Chez Colette, ce passage à la légitimation est toujours avorté, car coupables de la rareté de leur désir, ses personnages demeurent marginaux : à propos de ces femmes viriles qu’elle côtoie et auxquelles elle s’identifie, la narratrice écrit qu’elles n’organisent des « fêtes [qu’]à huis clos », pour ensuite traverser la rue en « [endossant], le cœur battant, un grand manteau sévère de dame patronnesse qui [cache] leur complet veston ou leur jaquette bordée » (PI, 64). En contrepartie, cette exigence de secret s’accompagne d’une reconnaissance de ses propres désirs dans les désirs de l’autre, dans lequel on cherche un semblable. Ces lesbiennes, par exemple ont pour chacune de leurs consœurs un souci résolument sororal. C’est que la relation entre femmes, contrairement à la relation hétérosexuelle, est ici fondée sur la réciprocité plutôt que sur le sacrifice : dans les ateliers, les femmes sont aux petits soins les unes envers les autres, tolèrent d’être tutoyées, etc. À l’opposé, le donjuanisme et le mariage, deux formes de l’hétérosexualité, reposent sur une même loi de l’homme : la femme y est conçue comme un dû, comme une possession.
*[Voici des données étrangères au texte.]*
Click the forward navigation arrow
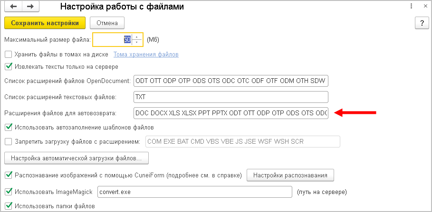The image size is (432, 212). click(x=30, y=7)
Acculées à la dissimulation et à l’entre-soi, ces figures marginales du désir, qui pour certaines vont prendre la narratrice pour confidente, sont à la source d’une tonalité triste qui parcourt tout le livre, livre dont on nous avertit, dès le début, qu’il « parlera [tristement] du plaisir. » (PI, 27) La tristesse domine en effet, du « chagrin » (PI, 8) initial de la narratrice au « Paris triste » (PI, 138) dans lequel Pepe observe – supplice de Tantale – les « ouvriers blonds » qui sortent du métro, en passant par la « tragique tristesse » (PI, 76) des vers de Renée Vivien, ou par le « chic mécontent » (PI, 96) d’Amalia qui cherche à se faire homme, mais qui ne trouve personne pour la confirmer dans son désir. Ces personnages sont limités, dans la performance de leur identité, d’un côté par les normes sociales, de l’autre par l’inadéquation de leur désir à celui des autres, qui eux-mêmes subissent les pressions de la norme – ici, la norme est celle du couple monogame hétérosexuel. Le Don Juan (X, ou Damien), le pédéraste (Pepe) et la lesbienne (Amalia) sont constamment frustrés dans leur puissance d’agir, et ne trouvent, pour se consoler, que la compagnie triste de leurs semblables, ou la confidence permise par l’amitié. La question du genre constamment performé est donc une autre manière, pour Colette, de mettre au jour l’interdépendance du sujet et de ceux qui l’entourent : toujours engagé dans des processus d’affirmation, d’interpellation, de confirmation ou d’infirmation, le genre colettien, comme celui de Butler, a besoin de l’autre pour se « pos[er] dans un espace extérieur3 » ; autrement dit, l’identité de genre, « tissée avec le temps par des fils ténus4 », nécessite un soin constant, un entretien en quelque sorte, autant de la part de ceux qui l’affirment que de ceux qui la reçoivent5.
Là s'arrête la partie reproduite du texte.